Best Savoury spirits QuiQuiRiQui Mole Pechuga Mezcal Robbie Jerram thethreedrinkers.com The Three Drinkers

Next we have a niche subcategory of Mexican spirit distilled from the agave plant: Pechuga mezcal. This is a nuanced, centuries-old, artisanal distillation method that remains unsung. Most pechugas follow a family formula passed down through generations, and call for local ingredients. Uncooked meat is usually suspended in the still to add animal protein/fats to the distillation process making it quite unique...  

But the thing about QuiQuiRiQui Mole Pechuga is, it’s vegetarian-friendly! A small batch mezcal made with local Espadin agave that’s roasted, fermented and distilled using traditional methods. Then, instead of meat, homemade black mole paste is rested in the spirit for two weeks before the second distillation. The mole paste is made with chillies, sesame seeds, almonds, peanuts, garlic, onions, raisins, bananas and cacao. This intriguing expression combines the characteristic thick mouthfeel of pechuga mezcal with aromas of leather, earth, black pepper and chocolate complemented by notes of toasted nuts, stewed fruit, earthy spice, roasted cacao and peppery spice throughout the palate.

As savoury spirits go, this is so intriguing, it’s one you just have to try - whether you’re veggie or not.

Size: 700ml
ABV: 47%
Find here: £69.25

Caol Ila 12 year old Single Malt Whisky (Islay, Scotland)

Best Savoury spirits Coal Ila 12 Year Old Robbie Jerram thethreedrinkers.com The Three Drinkers

Caol Ila’s 12 year old (Pronunciation: "kool-eela") is Islay’s hidden single malt aged in ex-bourbon casks. Presenting lighter and more subtly than other Islay peated whiskies with a malt smokiness, it’s a whisky that’s highly prized by connoisseurs. Following our theme of savoury spirits, this is the one that best fits a flavour profile reminiscent of summer barbeques. Think savoury, grilled food aromas and BBQ flavours with a light fragrant smokiness on the nose, and a pleasant brine on the palate. In Gaelic, Caol Ila means “Sound of Islay”, referring to the distillery’s location overlooking the strait between Islay and Jura.  It’s a nice, uncomplicated, easy-drinking Islay Single Malt. Although peated whiskies aren’t to everyone’s tastes, I will say, many people who claim to not usually like peated whisky have said they enjoy drinking this one - just saying - a dram good trip - Islay be back.

Size: 700ml
ABV: 43%
Find here: £48.95

Linie Aquavit (Norway)

Best Savoury spirits Linie Aquavit Robbie Jerram thethreedrinkers.com The Three Drinkers

Finally, if you like an aged spirit but want something younger than 12 years old with a fine story, this one’s a must. On any trip to Scandinavia, one can be inundated by a complexity of spicy and savoury flavours, especially charismatic herbs such as dill, anise, coriander and caraway seeds.
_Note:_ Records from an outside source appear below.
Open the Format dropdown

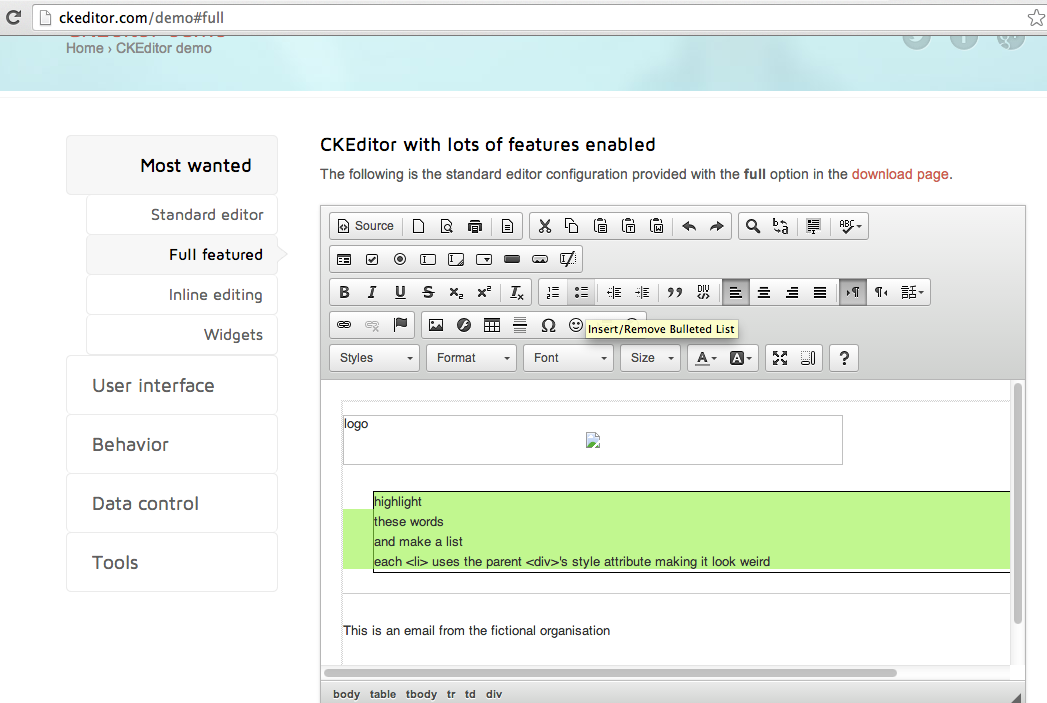click(471, 358)
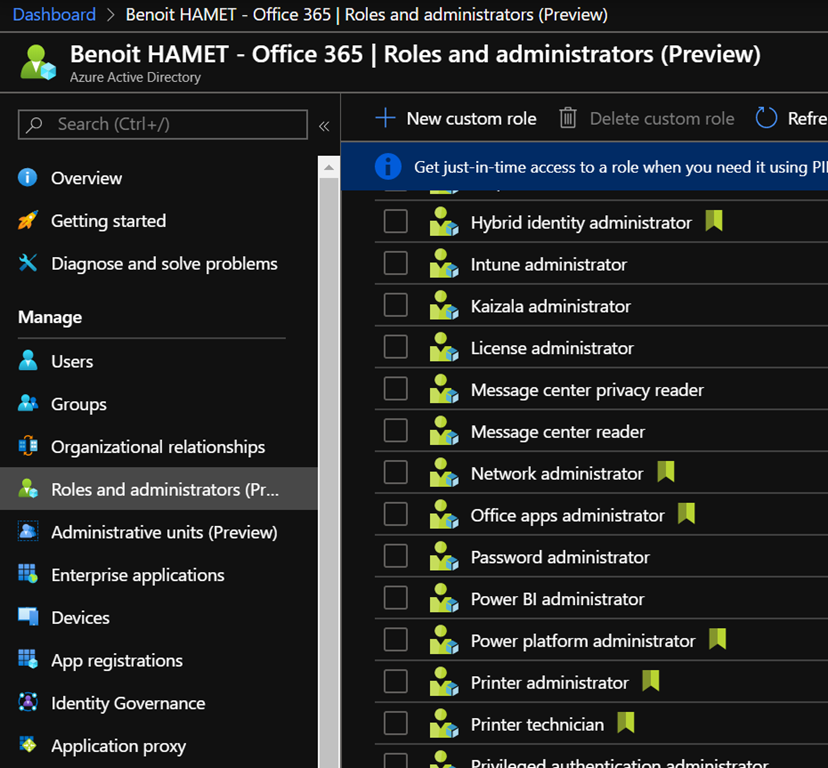Click the Getting started rocket icon
Viewport: 828px width, 768px height.
[28, 221]
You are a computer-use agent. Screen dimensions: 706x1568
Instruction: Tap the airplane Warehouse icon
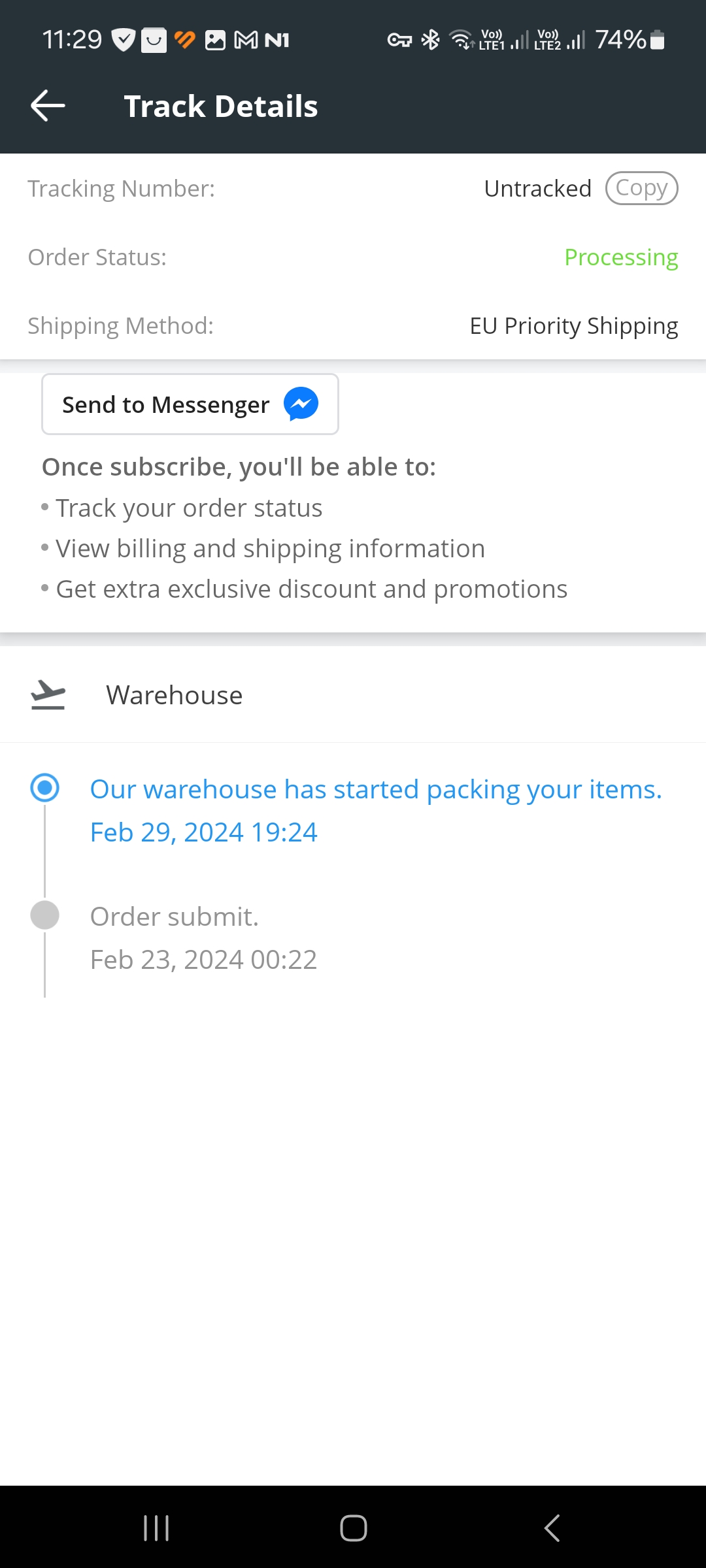(x=48, y=694)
These are showcased perfectly in Norway’s national spirit, Linie Aquavit, which is now finding favour in some of the world’s more innovative bars. The distilled potato-based spirit derives its curious name from its unusual maturation at sea in oak casks, on board Norwegian trade ships that cross the equator (linie) twice en route to Australia and back again. This method results in many changes in temperature during the voyage which speeds up maturation. Check out the story on the label: “sailed to the other side of the world and back again for more than 200 years”. A bottle of Linie Aquavit on your table will provide both a talking point for your next family gathering and a delicious after dinner digestif best enjoyed the Scandinavian way - as a neat shot served at room temperature - with everybody drinking the shot in one. It can also be sipped of course. Aquavit’s herbal flavours will soothe the stomach and help with digestion after a large meal or family celebration. It complements many foods, and if you get a taste for it, you may even try pairing different styles of aquavit with different dishes. If you prefer to go your own way, it can also be served with a mixer over ice - but there’s no need to chill this bottle. It wouldn’t do those savoury flavours justice.

Size: 700ml
ABV: 41.5%
Find here: £37.83

I hope you feel inspired to try some new savoury spirits, either to drink on their own, with a mixer or in a delicious cocktail. There are plenty of new flavours out there to savour - as they say, the world’s your oyster!